##### Data in this exercise #####

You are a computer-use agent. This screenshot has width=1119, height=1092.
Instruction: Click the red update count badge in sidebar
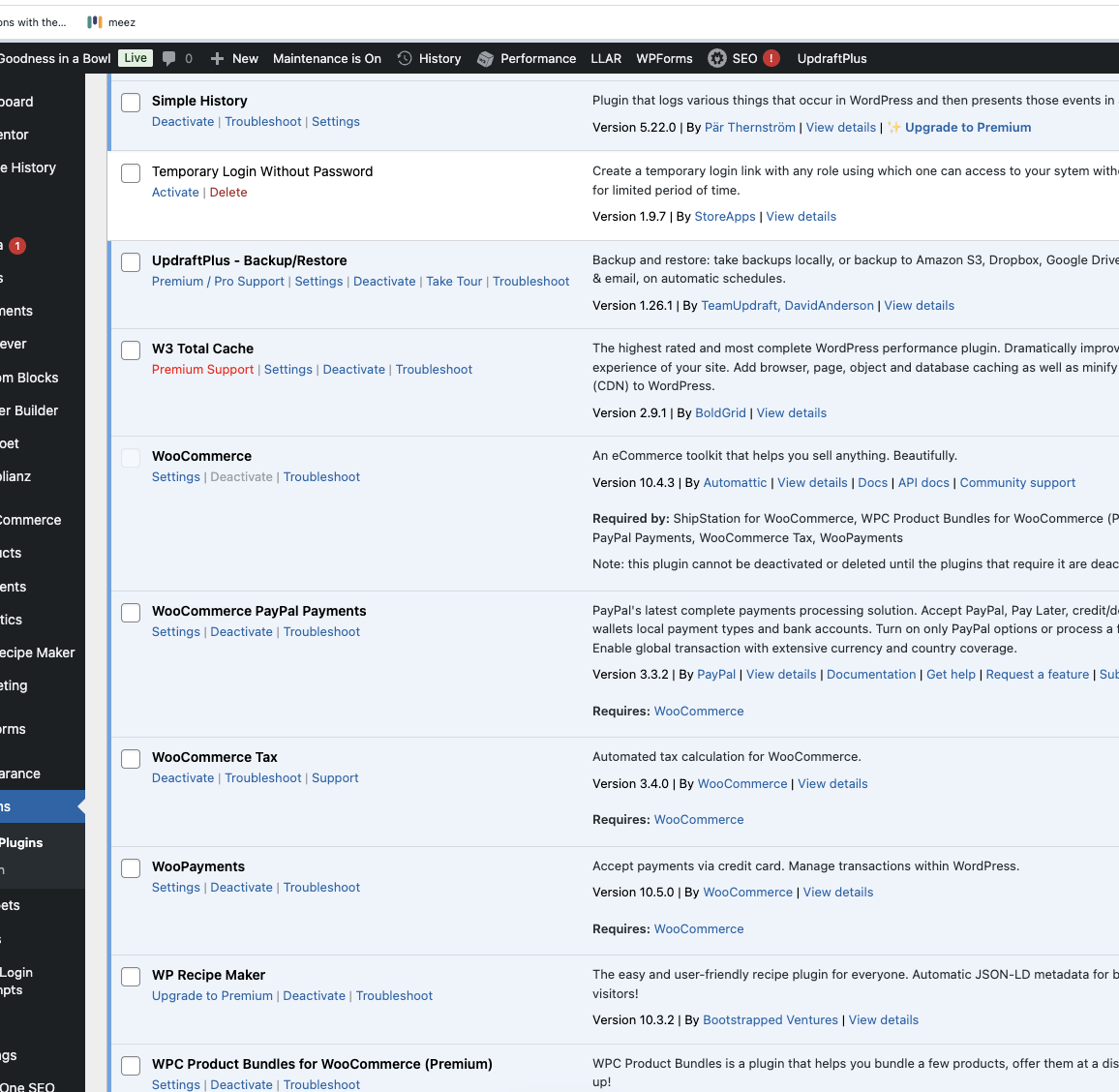click(17, 246)
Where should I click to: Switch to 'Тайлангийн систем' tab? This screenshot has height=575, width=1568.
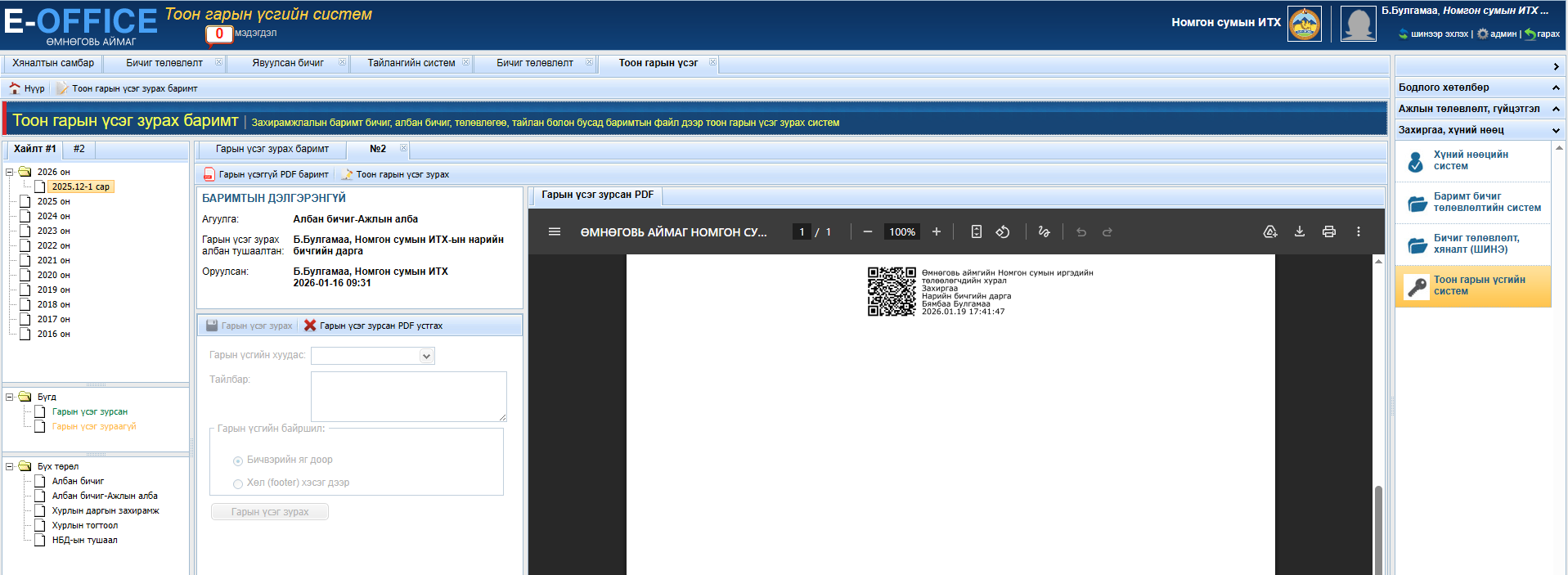click(x=411, y=63)
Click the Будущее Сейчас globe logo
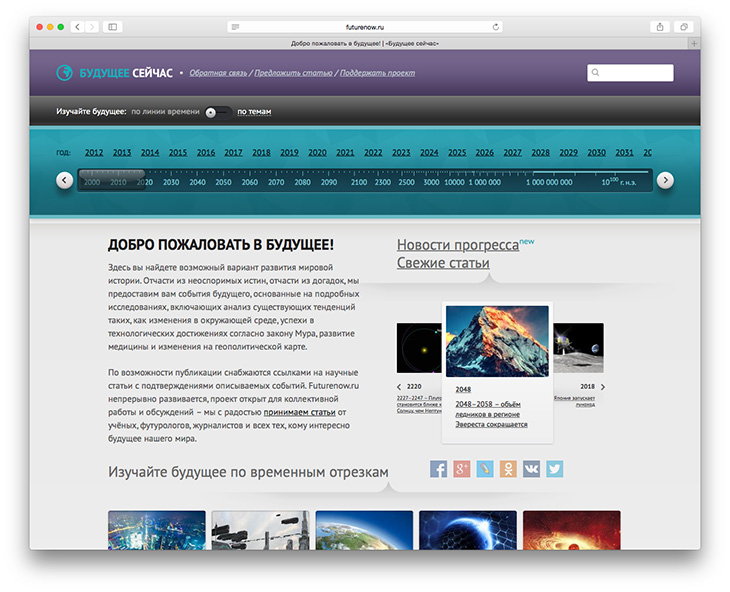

#####

- [Assigned task] Keep the pictures out and print all the records exactly as they are.

- [Worked solution]
You are a computer-use agent. This screenshot has width=1119, height=1092.
Instruction: Click the red update count badge in sidebar
click(17, 246)
Where should I click to: Switch to 'Тайлангийн систем' tab? This screenshot has height=575, width=1568.
click(x=411, y=63)
Click the Будущее Сейчас globe logo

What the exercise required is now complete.